Singing sacred songs has ever been an integral part of praising God and teaching his will. As such, the importance of this activity should never be minimized.
In fact, the book of Psalms itself, in the Lord’s estimation, occupies a niche of special honor in the Old Testament cannon, for he often spoke of, “the law of Moses, the prophets, and the psalms” (Lk. 24.44).
What’s more, New Testament writers quote from the book of Psalms with greater frequency than any other Old Testament book, totaling 116 times. Interestingly, the book of Psalms accounts for forty percent of all Old Testament citations in the New Testament (viz., 116 out of 283 times)!
No doubt, the Psalter specifically, and singing spiritual songs in general, are each immensely significant to the Christian.
Psalm twenty-three, perhaps the most famous of all the psalms, is rich with spiritual information. Consider a concise exposition of that passage.
David, its author, cites his major theme and proposition in the first verse:
"The Lord is my shepherd; I shall not want."
The Lord is David's spiritual care-giver. Since that is the case, how could David ever "want" (i.e., lack) anything essential to his spiritual welfare? The rest of the psalm is written to illustrate and prove that point.
First, the Lord provides David with spiritual nourishment (vv. 2-3).
David, the Lord's "sheep," is given plenty of "green pastures" (i.e., tender grass) on which to lie and eat. The food is abundant and savory (v. 2a).
The Lord "leads" David (v. 2b) — he does not drive his sheep forward from the rear, but guides them gently on, that we may handle the pace (cf. 1 Cor. 10.13; Rev. 7.17).
When the Lord leads, there will always be waters of rest (i.e., "still waters") and refreshment nearby (v. 2b). By contrast, the waters of false religion leave only violent destruction and restlessness in its wake (cf. Isa. 28.16-22; Amos 5.24f).
David, the Lord's "soul," is constantly "restored" — reinvigorated by sacred truth (v. 3a; cf. 2 Cor. 4.16; Col. 3.10).
The "paths of righteousness" are clearly marked by the Lord (v. 3b; cf. Mt. 7.13-14). Unlike the wicked, whose ethics are murky and indecisive, David knows that right conduct is fixed by the Lord (cf. Heb. 5.14; Phil. 1.9-11; Jn. 8.32).
Second, the Lord provides David with spiritual protection (v. 4). Although David may be brought to the brink of death — or even be obliged to cross over — yet his soul is protected by God.
The "evil" (i.e., turmoil) of the world — though difficult to bear externally — cannot effect David's spiritual security (4a-b; cf. Heb. 13.6; Mt. 10.28). God is on David's side (4c).
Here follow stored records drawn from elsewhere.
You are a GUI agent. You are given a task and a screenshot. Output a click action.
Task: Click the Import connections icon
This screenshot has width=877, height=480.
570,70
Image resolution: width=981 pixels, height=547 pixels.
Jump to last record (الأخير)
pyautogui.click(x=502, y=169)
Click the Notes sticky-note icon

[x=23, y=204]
His "rod and…staff" (i.e., the hooked staff, carried by shepherds to grab the sheep when in dangerous places and repel carnivorous creatures) provide a sense of "comfort" to David.
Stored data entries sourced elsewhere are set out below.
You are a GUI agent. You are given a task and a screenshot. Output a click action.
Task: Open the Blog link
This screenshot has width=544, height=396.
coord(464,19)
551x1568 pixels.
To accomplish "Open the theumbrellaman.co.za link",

Third, the Lord provides David with spiritual vindication (5-6). The Lord demonstrates his respect for David "in the presence of [his] enemies" (v. 5a). By (1) "preparing a table" for David (v. 5a); (2) "anointing [his] head with oil" (v. 5b); (3) filling his "cup" to its brink and beyond (v. 5c); (4) providing "goodness and mercy" interminably (v. 6a); and (5) permitting David to dwell in the Lord's "house…forever" (v. 6b) — David's enemies will come to know that David's life was right and honorable, to be praised and rewarded even by God himself; his enemies, in turn, will know they were wrong to oppose him.
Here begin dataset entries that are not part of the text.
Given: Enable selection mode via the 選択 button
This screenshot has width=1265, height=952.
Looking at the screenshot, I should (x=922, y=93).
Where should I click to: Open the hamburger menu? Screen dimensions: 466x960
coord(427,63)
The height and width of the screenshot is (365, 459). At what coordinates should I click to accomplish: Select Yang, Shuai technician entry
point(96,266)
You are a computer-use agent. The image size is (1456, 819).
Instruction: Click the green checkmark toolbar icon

Ultimately, all of God's people will receive similar vindication in the presence of those who oppose our spiritual efforts (cf. Mt. 25.41-46; Rev. 6.10-11; 11.17-18).
What thrilling blessings the Lord provides for his people!
(1) The Lord is my shepherd;
I shall not want.
(2) He makes me to lie down in green pastures;
He leads me beside the still waters.
(3) He restores my soul;
He leads me in the paths of righteousness
For His name’s sake.
(4) Yea, though I walk through the valley of the shadow of death,
I will fear no evil;
For You are with me;
Your rod and Your staff, they comfort me.
(5) You prepare a table before me in the presence of my enemies;
You anoint my head with oil;
My cup runs over.
(6) Surely goodness and mercy shall follow me
All the days of my life;
And I will dwell in the house of the Lord forever.